Coronavirus in the US: You don’t need to change your vacation plans due to Omicron if you’ve been vaccinated, Fauci said. But don’t wait to get a booster
“That’s where we hope we’ll see with the Omicron variant, that if you get your level high enough, it spills out and gets cross protection against that variant,” Fauci said and added that it remains unclear whether people will need a Covid-19 booster shot every year or more often.
Some Americans may ask if they should wait to get their hands on a Covid-19 booster depending on what scientists learn about the Omicron variant, but Fauci says don’t wait.
“Get that extra boost now,” says Fauci. “The level of antibodies that go up and up after a booster is a lot higher than the peak you get after the second dose of the two-dose vaccine.”
Dr Richard Besser, former acting director of the US Centers for Disease Control and Prevention, told CNN’s Anderson Cooper on Wednesday that he hopes so-called “Covid-19 fatigue” won’t stop everyone vaccinated person.
“Even if the Omicron strain doesn’t get worse, we’re losing almost a thousand people a day from the Delta variant, and that in itself is a reason for people to boost their health,” Besser said. Besser said.
Travel concerns remain
The World Health Organization on Tuesday said people who are not fully vaccinated or have no evidence of previous infection, as well as those over 60 years of age or have comorbidities such as heart disease or cancer. or diabetes should “delay travel to areas with community transmission” due to the Omicron variant.

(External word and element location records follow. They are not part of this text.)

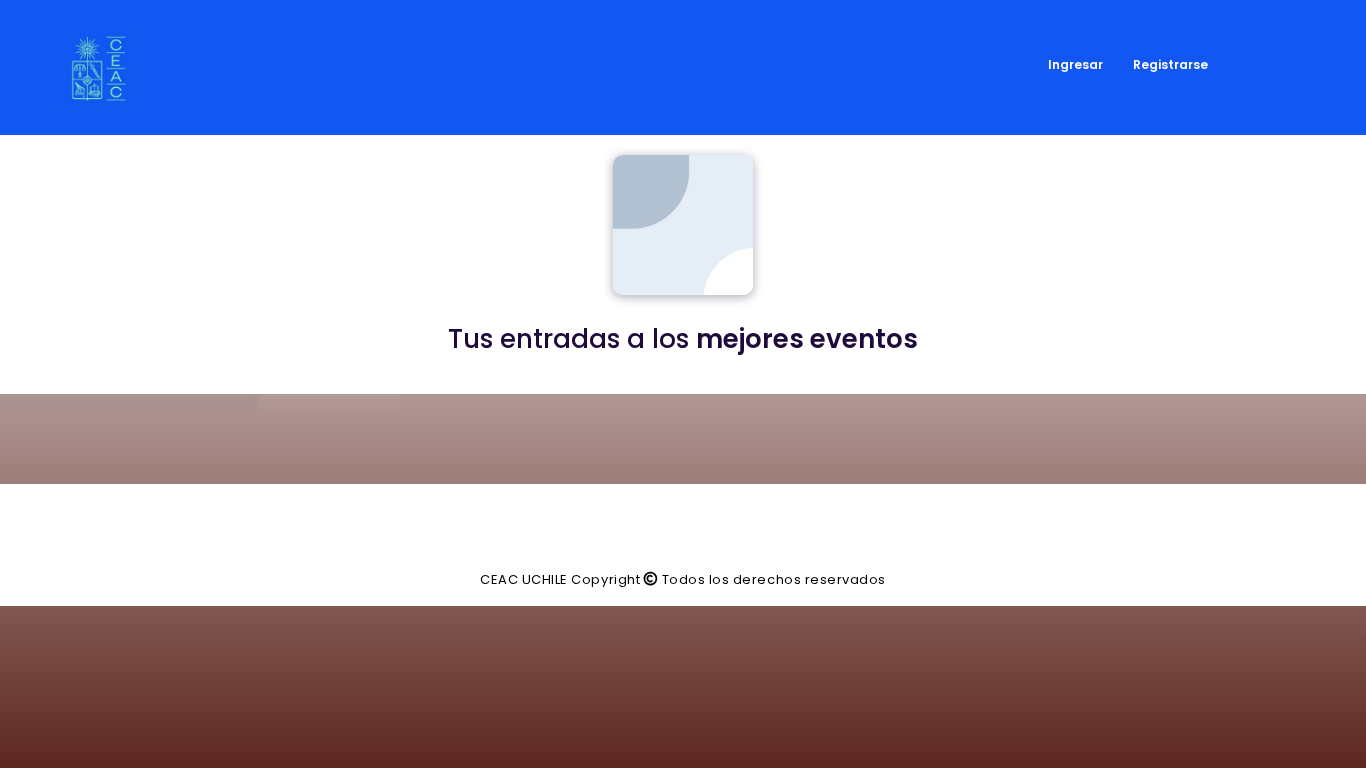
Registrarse (1170, 64)
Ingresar (1075, 64)
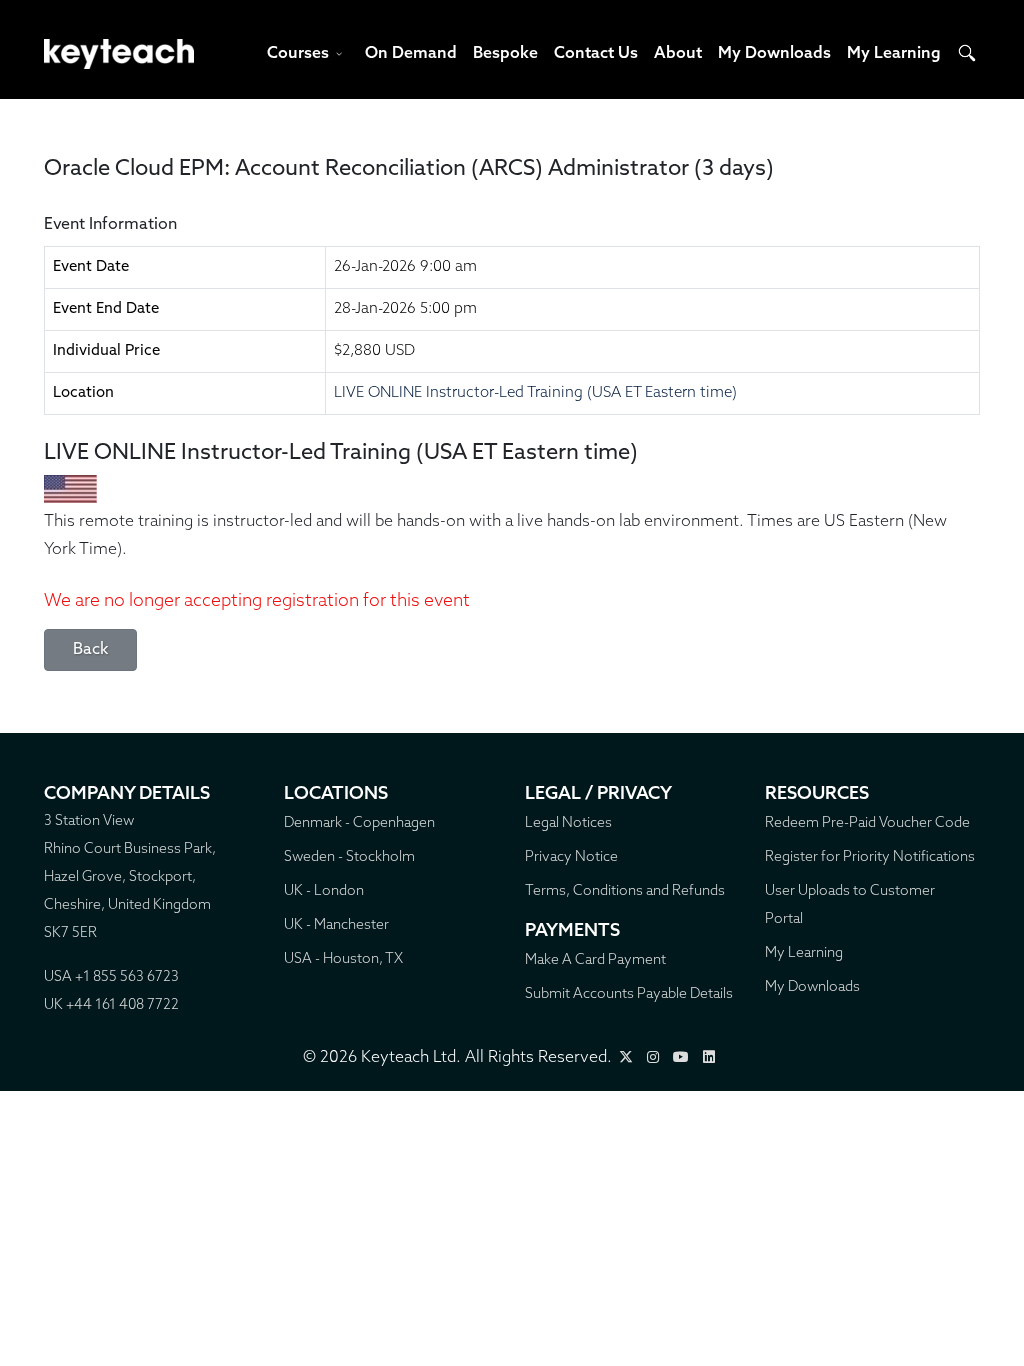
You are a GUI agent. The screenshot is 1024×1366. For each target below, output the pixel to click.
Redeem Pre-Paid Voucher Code (867, 823)
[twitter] (626, 1058)
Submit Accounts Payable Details (629, 994)
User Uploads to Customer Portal (850, 905)
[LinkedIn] (709, 1058)
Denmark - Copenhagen (359, 823)
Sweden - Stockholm (349, 857)
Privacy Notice (571, 857)
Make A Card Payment (595, 960)
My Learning (894, 54)
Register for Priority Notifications (870, 857)
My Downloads (774, 54)
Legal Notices (568, 823)
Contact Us (596, 54)
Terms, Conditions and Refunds (625, 891)
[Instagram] (653, 1058)
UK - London (324, 891)
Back (90, 650)
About (678, 54)
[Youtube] (681, 1058)
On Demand (411, 54)
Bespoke (505, 54)
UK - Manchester (336, 925)
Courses (298, 54)
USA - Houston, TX (343, 959)
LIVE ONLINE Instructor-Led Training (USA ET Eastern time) (535, 393)
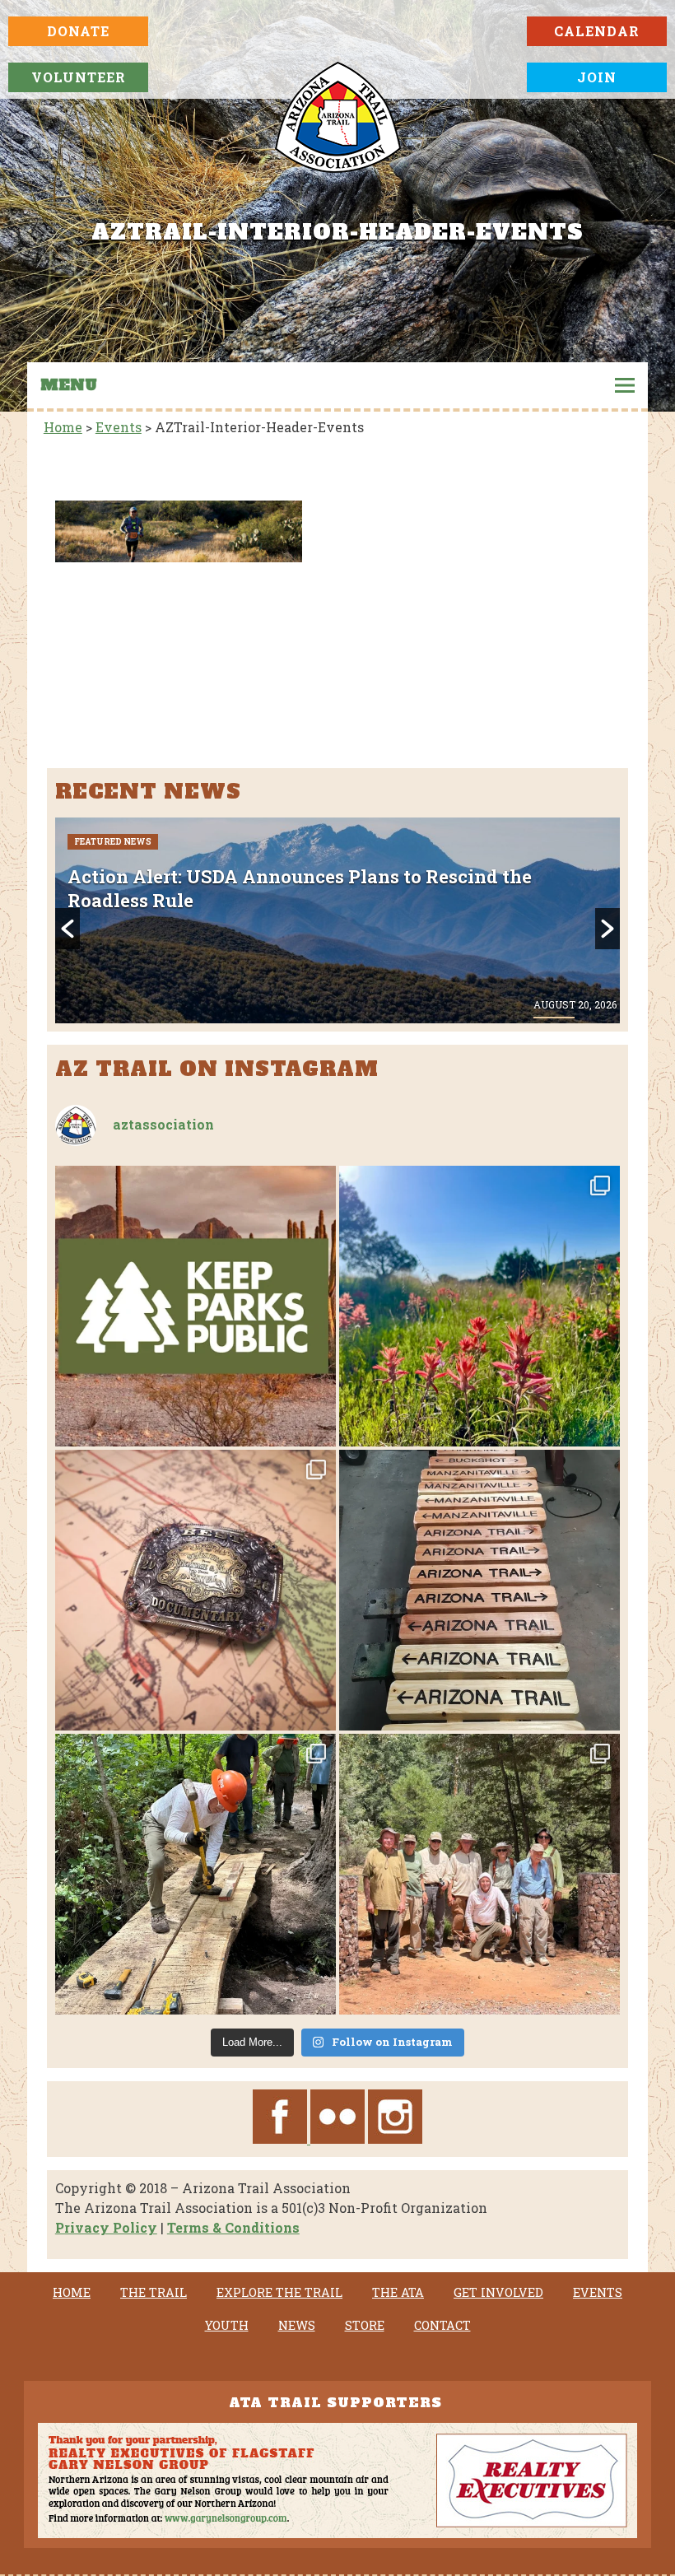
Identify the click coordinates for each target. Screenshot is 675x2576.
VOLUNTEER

Dr Fauci told a White House briefing on Wednesday that the travel ban was “temporary” and needed to slow the emergence of the variant, rather than the highly unlikely task of stopping it. completely.
“No one feels – I certainly don’t – that the travel ban will prevent infected people from coming to the United States,” Fauci said. “But we need a little more time to be able to prepare, to understand what is happening.”

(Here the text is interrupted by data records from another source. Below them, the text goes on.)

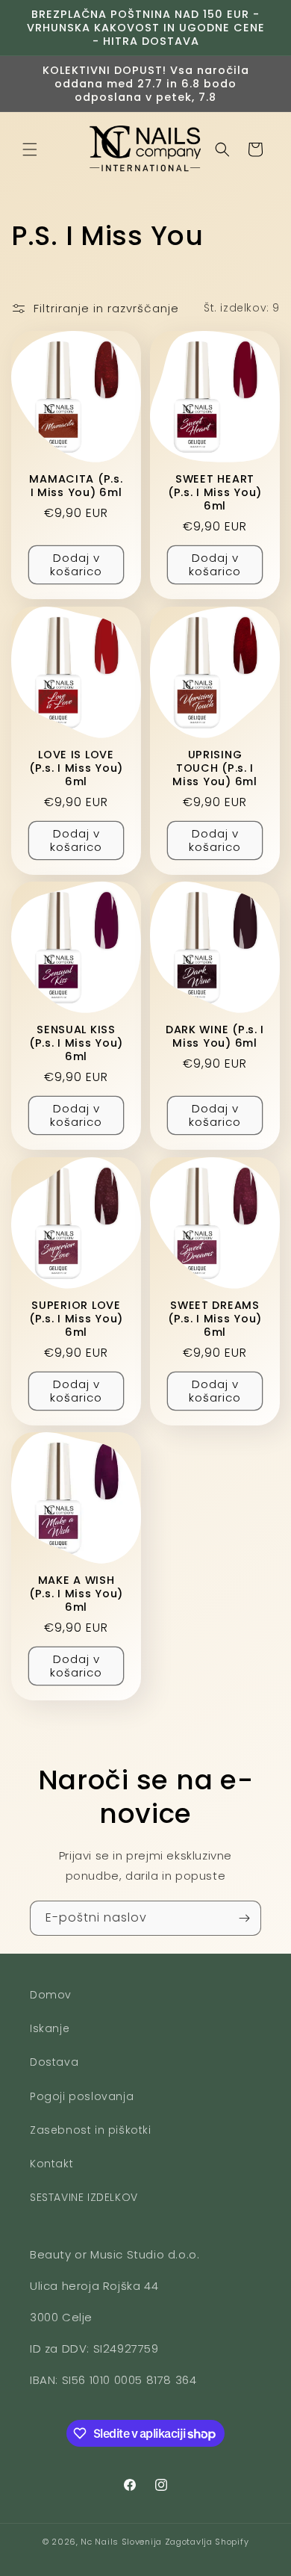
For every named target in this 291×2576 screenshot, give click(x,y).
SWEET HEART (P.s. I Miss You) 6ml (215, 492)
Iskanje (49, 2028)
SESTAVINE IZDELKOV (84, 2197)
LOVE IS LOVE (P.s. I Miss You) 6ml (76, 767)
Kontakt (51, 2163)
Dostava (54, 2062)
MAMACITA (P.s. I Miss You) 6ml (75, 485)
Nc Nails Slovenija (121, 2542)
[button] (29, 149)
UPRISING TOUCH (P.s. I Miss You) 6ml (214, 767)
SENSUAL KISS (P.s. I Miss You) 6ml (76, 1043)
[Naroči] (244, 1918)
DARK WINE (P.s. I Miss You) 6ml (215, 1036)
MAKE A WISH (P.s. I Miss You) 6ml (76, 1593)
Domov (51, 1994)
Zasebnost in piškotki (90, 2130)
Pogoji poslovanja (82, 2096)
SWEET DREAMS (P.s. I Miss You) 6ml (215, 1318)
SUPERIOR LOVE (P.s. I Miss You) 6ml (76, 1318)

Protracted pandemic effects detected
The study from researchers at the University of Florida found no significant difference in the risk of death between patients with mild or moderate Covid-19 and those without Covid-19, suggesting that preventing Severe Covid-19 infections are the most effective way to avoid deaths.
The study determined that only about 20% of “deaths” in Covid-19 patients were from respiratory or cardiovascular causes.
“As these deaths were not from a direct cause of Covid-19 mortality among these patients who recovered from the initial Covid-19 wave, this data suggests that biological insults from Covid-19 and physiological stress from Covid-19 are significant,” the researchers wrote. The unidentified medical records of nearly 14,000 patients in 2020 were used in their study.
Another analysis, from the United Network for Organ Sharing, found that one in 10 lung transplants in the US in 2021 will have a patient with Covid-19-related lung damage.
In the last five months of 2020, only about 2% – for every 50 cases – received a lung transplant for a Covid-19 patient, the data showed.
CNN’s Jen Christensen, Maggie Fox, Deidre McPhillips, Jacqueline Howard, Virginia Langmaid, Kaitlan Collins, Pete Muntean and Greg Wallace contributed to this report.